CDK9 expression was increased in CRC tissues. CDK9 expression positively correlated with the level of autophagy in colon cancer, indicating a potential link between CDK9 and autophagy in cancer progression. The incidence of autophagy was also found to be significantly higher in right colon cancer compared to left colon cancer with primary liver metastasis. Right colon cancer displayed a higher expression of ABCG2, suggesting a potential mechanism for the observed differences in prognosis between left and right colon cancers. High expression of CDK9 was found to be associated with a poor prognosis in CRC, affecting overall survival, disease-specific survival, and progression-free interval. The expression of CDK9 was linked to specific clinical features such as tumor T-stage and lymph node invasion. Finally, high expressions of ABCG2 and BECN1 were also associated with specific clinical features, and expression levels of ABCG2 had a high predictive accuracy for CRC prognosis.

Research conclusions

CDK9 expression positively correlated with the level of autophagy in colon cancer.
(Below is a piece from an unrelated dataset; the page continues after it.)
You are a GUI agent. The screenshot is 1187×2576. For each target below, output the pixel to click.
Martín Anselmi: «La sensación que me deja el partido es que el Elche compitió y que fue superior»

Thus, this study has laid the foundation for further research on the combination of CDK9 inhibitors and autophagy inhibitors in the treatment of tumor patients.

Research perspectives

This study emphasized the significance of patient-specific treatment approaches in CRC cancer, highlighting the role of CDK9, autophagy, and drug resistance factors in prognosis. It underscored the need for combination therapies and further research to improve cancer treatment outcomes.